- President Donald Trump’s nominee to replace Janet Yellen as Federal Reserve chair, Jerome Powell, faces his confirmation hearing before the Senate Banking Committee on Tuesday.
- Powell is likely to face questions on how he will approach the Federal Reserve’s plan to gradually continue raising interest rates and on financial regulation.
- Powell’s confirmation is widely expected to sail through despite his lack of formal training in economics.
The position of Federal Reserve chair is one of the most powerful in the world, so let’s hope the Senate Banking Committee brings its A-game when it comes to questioning Jerome Powell, President Donald Trump’s nominee to replace Janet Yellen as Fed chair, during his confirmation hearing on Tuesday.
A Fed governor who previously worked in private equity, Powell has commented fairly sparsely on monetary policy and regulatory matters, so there are lots of unanswered questions about how he views the world.
While his confirmation is seen as all but certain, given that he was previously confirmed twice as Fed governor, the importance of the position of Fed chair deserves even deeper scrutiny.
The Fed is in charge of not only setting interest rates but also regulating the nation’s largest banks, particularly those that were at the center of the 2008 financial crisis.
So Powell faces two principal tasks, each of which should be covered in the hearing — even if some of the questioning is likely to devolve into partisan bickering and political point-scoring before the cameras.
Should the Fed keep raising rates?
The first big task for the next Fed chair is the decision about whether to continue raising interest rates against a mixed economic backdrop. The data points to solid, if unspectacular, growth and a historically low unemployment rate but also a low inflation rate that continues to undershoot the Fed’s 2% target and is a sign of subpar economic activity and soft wage growth.
This is how lawmakers might get at that issue at Tuesday’s hearing:
1. Do you intend to continue raising interest rates in December and next year despite below-target inflation, and which factors are you considering in making that decision?
Part of Powell’s early mission on this front will be establishing himself as a leader and developing his own way of communicating on major policy issues, many of which he has touched upon only sparsely as a Fed governor. Powell should be pressed on his lack of economics training — he would be the first Fed chair in decades to lack a doctorate in the field — and how he would use his staff and the expertise of his colleagues to help guide decision-making.

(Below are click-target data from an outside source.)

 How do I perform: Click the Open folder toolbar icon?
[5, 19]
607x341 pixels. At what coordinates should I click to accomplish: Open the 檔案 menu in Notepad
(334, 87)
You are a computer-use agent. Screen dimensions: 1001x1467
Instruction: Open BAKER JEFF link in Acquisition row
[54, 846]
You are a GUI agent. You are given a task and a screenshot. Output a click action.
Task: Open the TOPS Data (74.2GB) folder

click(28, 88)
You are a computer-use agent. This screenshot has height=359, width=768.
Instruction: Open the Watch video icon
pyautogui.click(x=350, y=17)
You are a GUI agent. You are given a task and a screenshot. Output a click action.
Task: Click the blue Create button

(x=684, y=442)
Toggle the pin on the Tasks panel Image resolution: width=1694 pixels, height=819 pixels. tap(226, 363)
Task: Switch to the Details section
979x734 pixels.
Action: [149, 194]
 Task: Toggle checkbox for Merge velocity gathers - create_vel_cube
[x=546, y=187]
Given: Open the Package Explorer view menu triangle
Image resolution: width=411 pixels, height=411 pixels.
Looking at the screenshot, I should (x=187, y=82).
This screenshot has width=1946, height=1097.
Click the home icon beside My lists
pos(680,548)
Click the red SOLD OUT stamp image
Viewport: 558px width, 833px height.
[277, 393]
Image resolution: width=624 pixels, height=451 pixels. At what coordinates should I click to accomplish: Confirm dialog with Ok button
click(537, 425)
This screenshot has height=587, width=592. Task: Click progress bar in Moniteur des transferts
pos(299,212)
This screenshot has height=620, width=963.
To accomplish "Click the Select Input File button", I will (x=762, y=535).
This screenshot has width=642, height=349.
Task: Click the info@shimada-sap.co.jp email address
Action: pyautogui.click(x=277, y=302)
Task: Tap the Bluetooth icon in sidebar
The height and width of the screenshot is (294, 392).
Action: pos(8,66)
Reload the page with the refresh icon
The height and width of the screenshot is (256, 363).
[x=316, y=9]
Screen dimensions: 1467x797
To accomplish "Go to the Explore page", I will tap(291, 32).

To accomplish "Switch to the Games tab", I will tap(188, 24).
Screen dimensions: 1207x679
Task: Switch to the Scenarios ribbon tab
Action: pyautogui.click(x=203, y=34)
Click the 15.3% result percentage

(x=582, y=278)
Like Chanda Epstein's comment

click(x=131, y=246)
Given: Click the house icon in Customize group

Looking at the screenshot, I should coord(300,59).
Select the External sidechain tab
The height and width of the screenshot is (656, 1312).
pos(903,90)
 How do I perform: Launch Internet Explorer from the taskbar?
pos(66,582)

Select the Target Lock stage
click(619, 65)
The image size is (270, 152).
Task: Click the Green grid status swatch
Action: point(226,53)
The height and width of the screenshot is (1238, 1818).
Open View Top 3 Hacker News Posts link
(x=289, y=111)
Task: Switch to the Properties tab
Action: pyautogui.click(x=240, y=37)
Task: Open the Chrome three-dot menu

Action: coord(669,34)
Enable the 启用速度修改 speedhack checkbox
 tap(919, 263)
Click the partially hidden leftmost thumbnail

Powell is expected to maintain the more committee-centered approach that began under Ben Bernanke, who wanted to move away from Alan Greenspan’s cult of personality, and continued under Yellen.
The Fed has raised interest rates four times since December 2015, to the current range of 1% to 1.25%. The central bank has also started to gradually shrink a $4.5 trillion balance sheet that expanded sharply in response to the Great Recession of 2007-2009.
How should big banks be regulated?
The next Fed chair’s second major challenge is managing the regulation of banks and other key financial-sector entities. This is especially difficult because the Fed is caught in a difficult spot: It must implement an agenda of deregulation mandated by Trump, even though the central bank was deeply involved in developing and creating the post-financial-crisis regulatory structure.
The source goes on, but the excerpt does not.